Boldness and Miracles
Ac 14:3 So Paul and Barnabas spent considerable time there, speaking boldly for the Lord, who confirmed the message of his grace by enabling them to do miraculous signs and wonders.Of course today we can point to the miracles done in the past to affirm the message. The fact that miracles become historical events the moment after they occur doesn't nullify their usefulness in affirming the message. But it is also not unreasonable to ask God for miracles today in the same spirit, given that one faces a good deal of opposition as the early Christians did. And thus while miracles of the quality done in the New Testament are rare in countries where religious freedom dominates, they are not uncommon even today in Third World countries where Christians face particularly harsh opposition. But being obsessed with miracles is also not appropriate in the Christian faith, for Jesus said, "Blessed is he who has not seen, but believes." John 20:29 (niv) This was spoken in rebuke to Thomas, who in fact had witnessed years of Jesus' miracles, but they were not sufficient for him. Thus though God provides sufficient evidence affirming the message through miracles, He might not provide overwhelming evidence. For there must be room for faith. And by "sufficient" I mean from God's point of view.

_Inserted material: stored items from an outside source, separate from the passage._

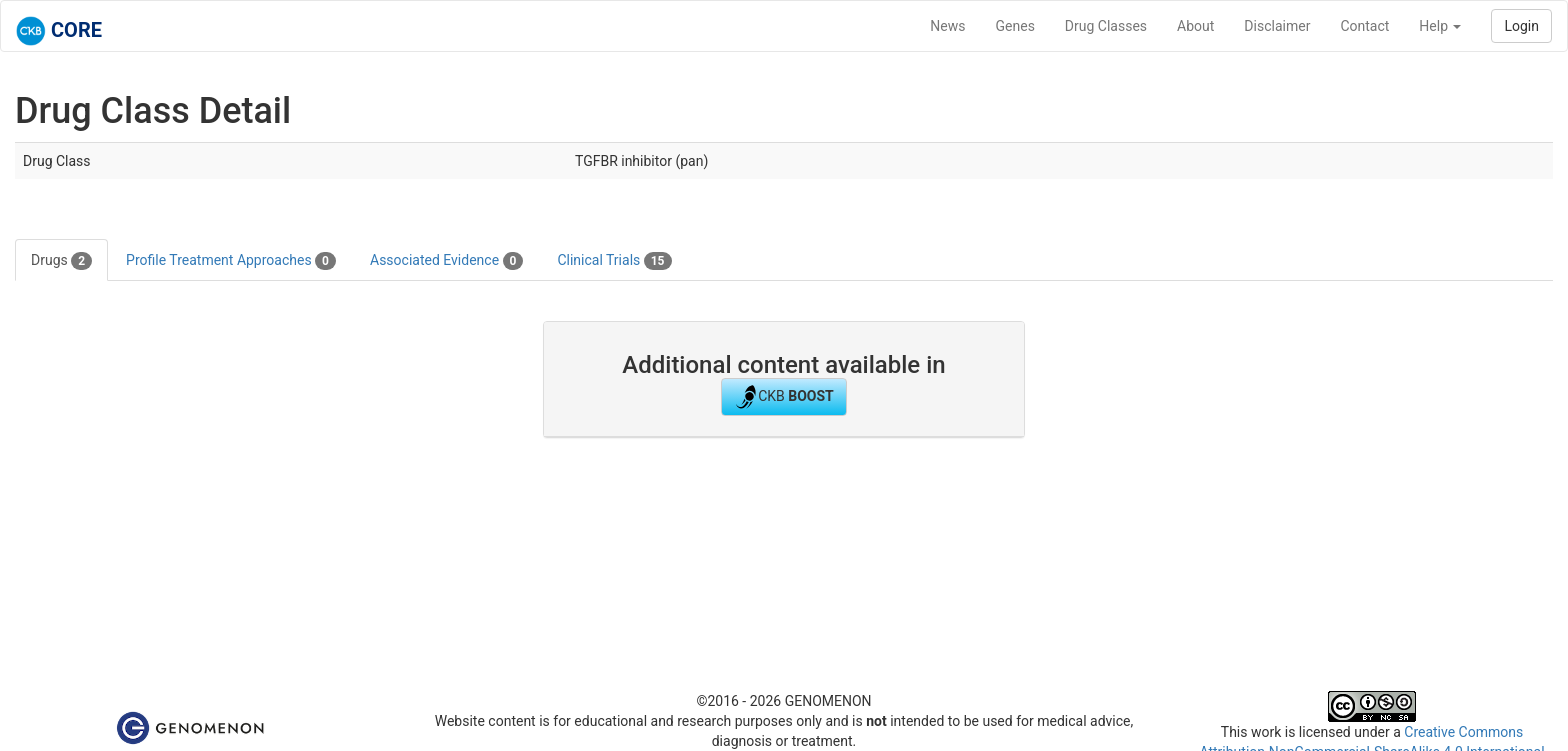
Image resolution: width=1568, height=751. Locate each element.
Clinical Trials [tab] (614, 261)
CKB (784, 397)
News (947, 26)
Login (1521, 26)
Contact (1364, 26)
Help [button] (1440, 26)
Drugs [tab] (61, 261)
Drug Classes (1106, 26)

Mt 12:18 "Behold my servant, whom I have chosen; my beloved, in whom my soul is well pleased: I will put my spirit upon him, and he shall shew judgment to the Gentiles."In the same spirit it would appear to me that "servant" would also be the appropriate translation here in Acts 4, given that verse 25 refers to the Lord's Christ. (Anointed) However it is insightful also to consider that "child" often implied "servant". For in those days in that society children were in submission to their parents much as slaves were in submission to their masters.
Holding all things in common
But realize also the situation here in Acts called for special sacrifices. In view of the fact that the Christians tried to stay together, which for many meant surviving away from home, and as is apparent from the hatred and persecution these Hebrew Christians had to face in that society, there were many needs within the Christian community brought about by these circumstances. Thus the Christian community was reckoned a family, everyone contributing to its health. But also there was probably a sense of the imminent return of Christ and the coming of the Kingdom of God. As such person property was devalued by such faith as they held an apocalyptic anticipation of the future.
But this was not the same as is practiced in communism. For in Christianity gifts are voluntary. "Each man should give what he has decided in his heart to give, not reluctantly or under compulsion." 2Cor 9:7 (niv) This will become an issue in the next chapter.
vs 36-37 These lead us into the next chapter as Barnabus's donation
is compared to the of Ananias and Sapphira. It was this Barnabus who later
introduced Paul to the Apostles and who travel with Paul on his missionary
journey's. Note this fact. For we will see a number of ordinary Christians
who serve and give generously become dominant figures in Acts. If you want
to be used by God in spiritual matters, first serve in practical matters.